Purpose Statement

The Reports Module Data Set Permissions feature allows administrators to control which user roles can access specific data sources within the reporting system. This granular permission system ensures sensitive information remains secure while enabling appropriate personnel to access the data they need for their roles. By configuring these permissions, departments can maintain compliance with regulations like HIPAA for EMS patient data while allowing broader access to operational reports.

Background Information

Data set permissions provide essential security controls for Fire/EMS departments that handle sensitive information including employee records, patient data, and confidential operational details.
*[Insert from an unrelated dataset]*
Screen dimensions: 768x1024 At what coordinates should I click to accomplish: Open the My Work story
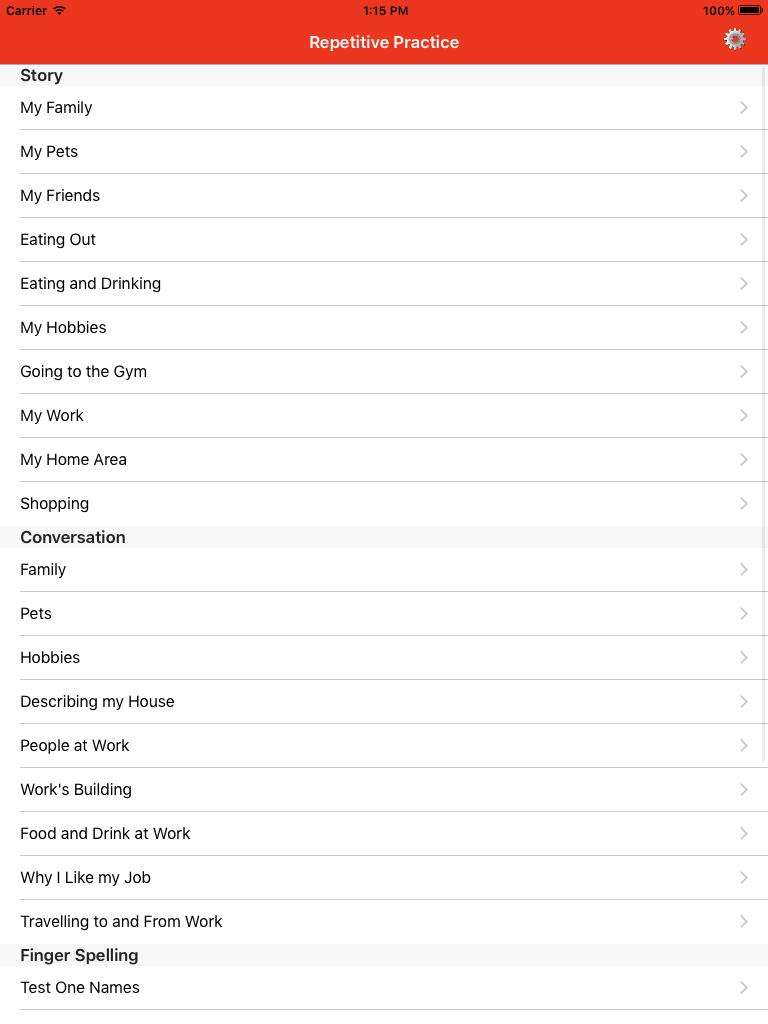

This feature is particularly important for maintaining HIPAA compliance when dealing with EMS patient information and protecting personnel data from unauthorized access. Common applications include restricting employee information fields to administrative roles only and limiting EMS patient data access to personnel with proper HIPAA training and authorization.

Required Permissions

To manage data set permissions in the Reports Module, users must have:

• Administrator role permissions
• Reports Module access
• User management permissions
• Data security configuration access

Video

Step-by-Step Guide

1. Navigate to the Reports Module.

2. Click on Setup.

3. Click on Data Set Permissions. 

4. Navigate through the data source list to find the specific data set you want to modify permissions for. Common targets include employee information fields, EMS patient data, or other sensitive operational data.

5. Click the X in the Actions Column to remove a permission.

6. Click the checkmark to give access to a Role.

7. Select the checkbox next to each item and then select Grant Permission or Remove Permission to make bulk changes.

8. When complete you can exit Setup.

Best Practices

Security Considerations:

• Regularly audit data set permissions to ensure only authorized personnel have access to sensitive information
• Document permission changes for compliance and audit purposes
• Implement the principle of least privilege - grant only the minimum access necessary for each role

HIPAA Compliance:

• Restrict EMS patient data access exclusively to roles with current HIPAA training
• Maintain detailed logs of who has access to protected health information
• Review and update permissions when personnel change roles or complete additional training

Employee Data Protection:

• Limit employee information access to administrative roles and direct supervisors
• Consider separating payroll and HR data from operational employee information
• Regularly review which roles need access to personnel records

Troubleshooting & FAQs

Q: I don't see the Data Set Permissions option in Setup. What should I do? A: This feature may not be available for your user role. Contact your system administrator to verify you have the necessary permissions to manage data set permissions.

Q: Can I grant temporary access to a data source? A: The system manages permanent role-based permissions. For temporary access, consider temporarily assigning the user to an appropriate role, then removing them after the task is complete.

Q: How do I know which roles should have access to specific data sets? A: Consult your department's data governance policies, HIPAA compliance requirements, and role-specific job descriptions to determine appropriate access levels.

Q: Can I see a history of permission changes? A: Check with your system administrator about audit log availability for permission modifications.